Looks like a lot of dogs get gassy eating the orijen. YUK! Got enough of that with my boxer to do me in.


----------



## LDMomma (Mar 28, 2009)

cherper said:


> With all the recalls, company buyouts, etc. I was wondering what dog food everyone uses.
> List your dog, their age, and what you feed.


Lily (2), Daisy (2), Riley (1-2)- Honest Kitchen Force, NV raw medallions, RMB 2x per week

Roxy (11 weeks)- Honest Kitchen Embark, NV raw medallions, RMB 2x per week

We have some TOTW kibble in the Bison formula because up until yesterday, we were free feeding Roxy.



MChis said:


> The oldest pup will be 3 at the beginning on Dec & the youngest will be 1 next week. They have been eating ZiwiPeak for a little over a month. I'm planning on picking up some Honest Kitchen today though & giving them 1 meal of that a day as well.
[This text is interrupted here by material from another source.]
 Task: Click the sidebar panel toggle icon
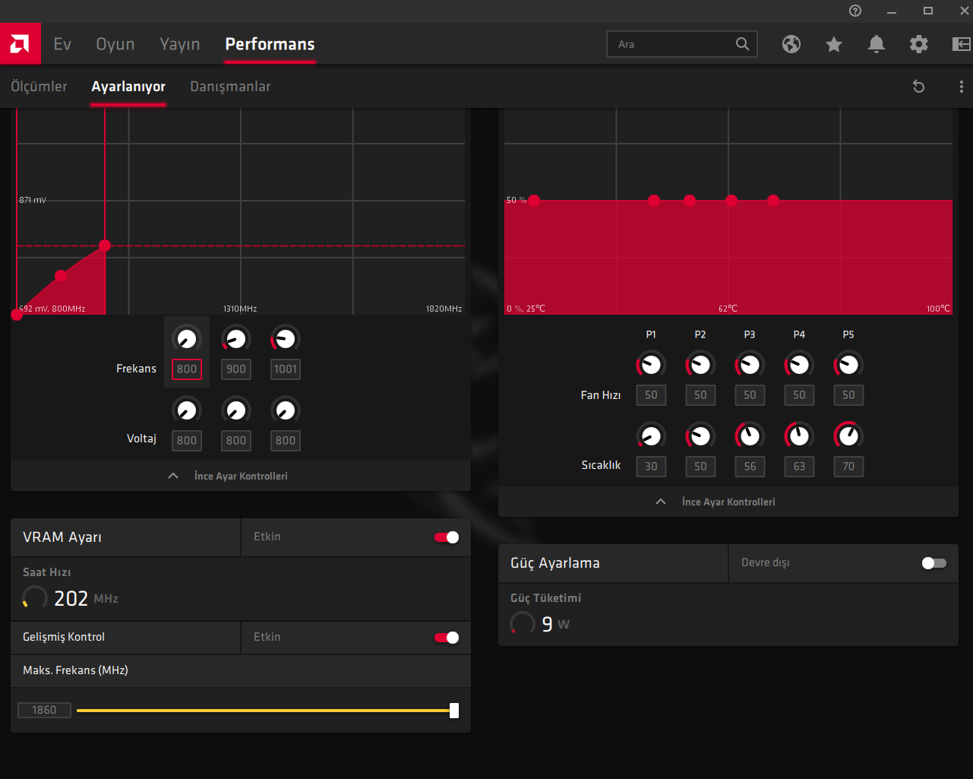pos(961,44)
Plus they get bone in chicken 1 day a week...sometimes 2 when I remember. :roll:


Looks like you're on the same plan as us!


----------



## rache (Nov 10, 2009)

All of mine, ranging from 1 yr to 3 months have ZiwiPeak and RAW


----------



## flippedstars (Dec 16, 2009)

We use THK, Natures Variety raw medallions, ziwi peak and raw meaty bones


----------



## cprcheetah (May 4, 2009)

Zoey 4 & 1/2 Prey Model Raw (like Brody) before raw she was on By Nature
Georgie 3 years Prey Model Raw before raw he was on Wellness Core
Shellie almost 2 years golden 1/2 Prey Model Raw 1/2 Wellness Core or Blue Wilderness Salmon or when in a bind Taste of the Wild Pacific Stream


----------



## JRZL (Jul 10, 2009)

They all get Natural instinct pre made raw, natures menu pre made raw, prize choice pre made raw, ziwipeak, 2 meals a week bone in chicken

Lucy (cavalier) - 5 years 7 months

Jet - 3 years 11 months

Roxy - 3 years 8 months

Zoey - 3 years 6 months

Layla - 1 year 8 months





cherper said:


> Looks like a lot of dogs get gassy eating the orijen. YUK! Got enough of that with my boxer to do me in.
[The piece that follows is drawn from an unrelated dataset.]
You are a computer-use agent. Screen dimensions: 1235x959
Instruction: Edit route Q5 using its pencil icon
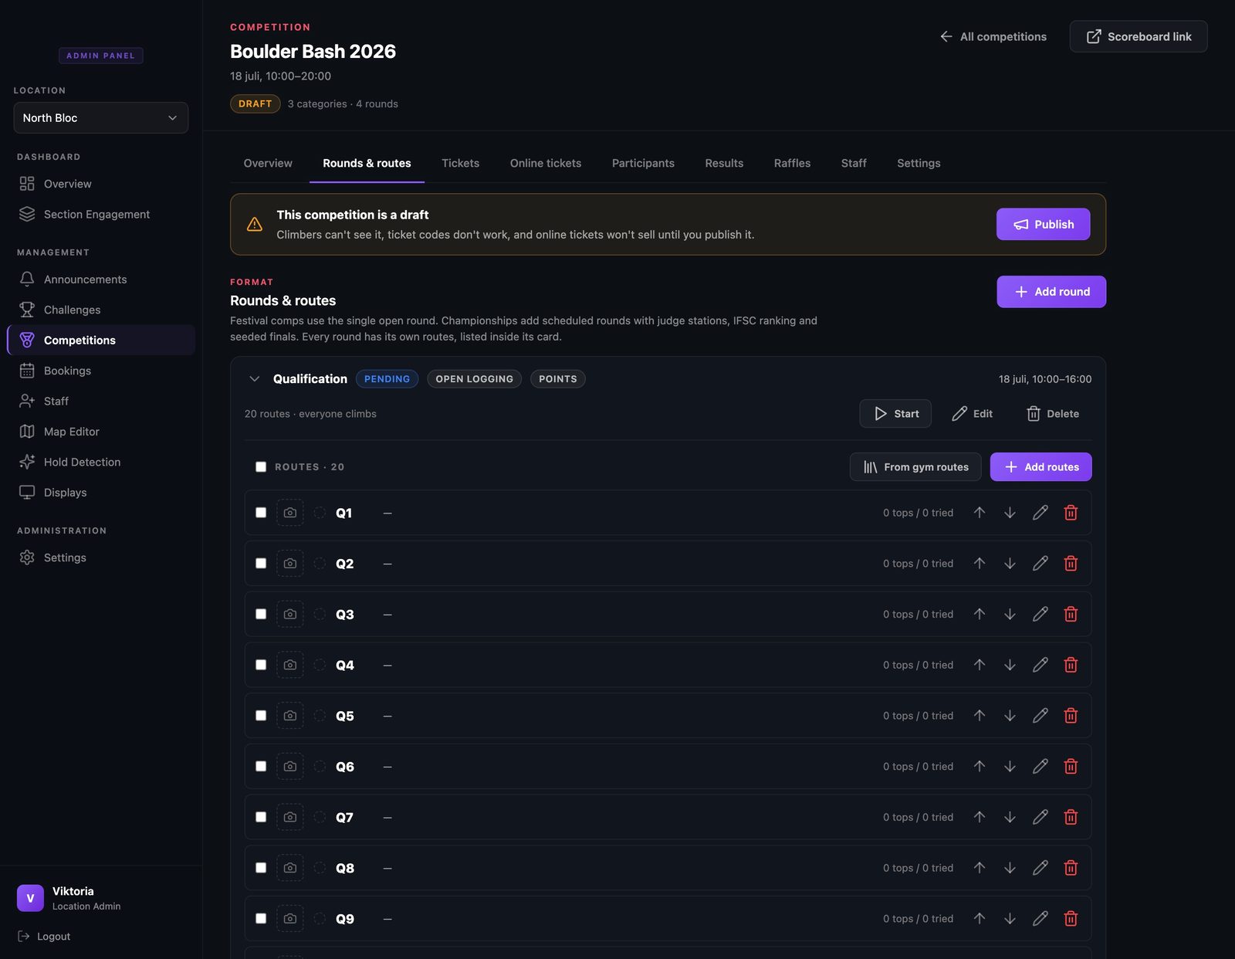(x=1040, y=716)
I tried mine on that back in march and they never stopped breaking wind and it smelt really really bad!!


----------



## huskyluv (Oct 24, 2008)

I feed my three dogs The Honest Kitchen dehydrated raw mixed with raw or cooked meat. Faith and Dakota are both 5 yrs old and Glory is 3 yrs old.


----------



## 18453 (Feb 6, 2010)

Daisy 9 months prey model raw
Lotus 3 months prey model raw

I also use natures instinct and ziwi


----------



## *Chloe* (Feb 6, 2006)

Twig - 4 yrs 10 months - Lily's Kitchen wet food / 2 meals a week bone in chicken

Bentley - 23 Months - Lily's Kitchen Chicken & Veg Bake Dry Food / 2 meals a week bone in chicken

Ruby - 18 Months - Lily's Kitchen Chicken & Veg Bake Dry Food / 2 meals a week bone in chicken


----------



## woodard2009 (Aug 4, 2010)

Midgie-5 years old-THK Preference for about 1 month.


----------